> **Data to use**

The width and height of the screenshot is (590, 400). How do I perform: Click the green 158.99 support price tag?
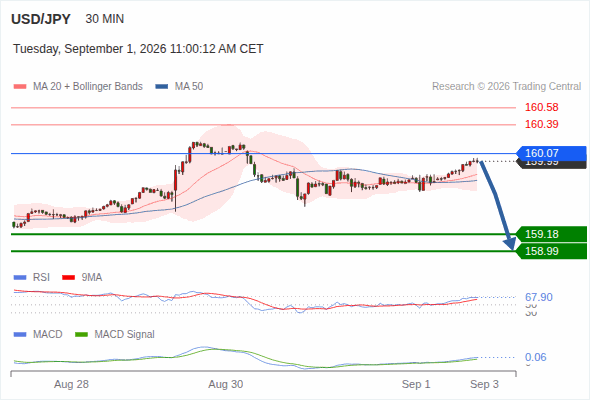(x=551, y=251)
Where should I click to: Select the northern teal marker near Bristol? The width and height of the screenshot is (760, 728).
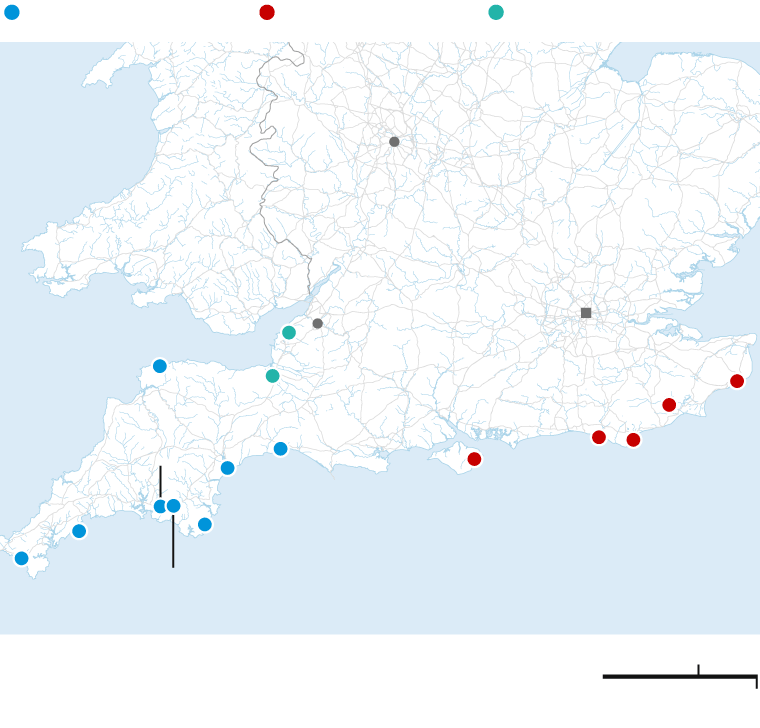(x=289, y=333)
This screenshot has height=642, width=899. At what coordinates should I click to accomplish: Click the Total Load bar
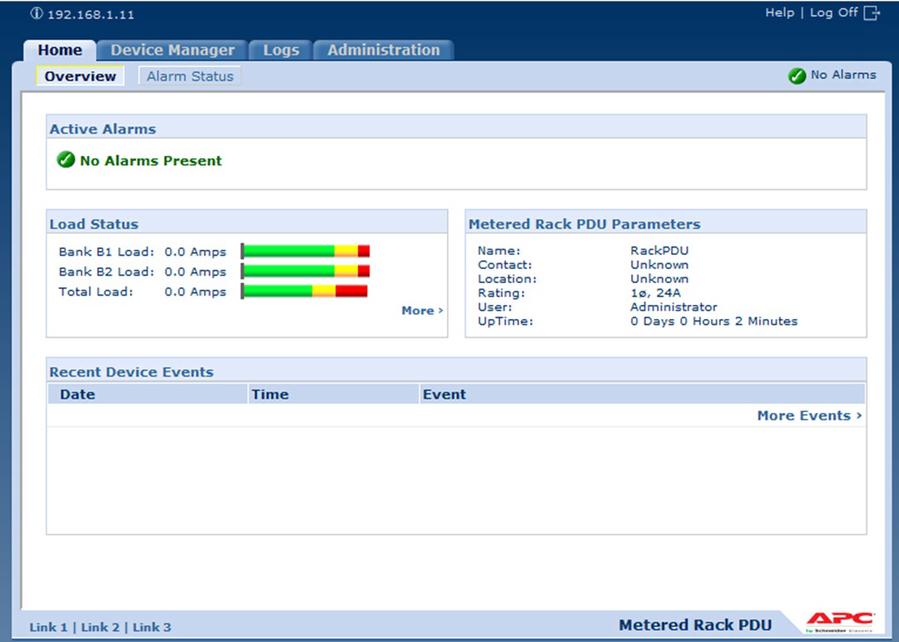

> **Required work**
Skipping any pictures, copy the line that holds "Where should I" and each line after it through the last line of the records, unchanged, and no other lines.

> **Solution**
Where should I click to: Select the northern teal marker near Bristol? The width and height of the screenshot is (760, 728).
(x=289, y=333)
This screenshot has height=642, width=899. At what coordinates should I click to accomplish: Click the Total Load bar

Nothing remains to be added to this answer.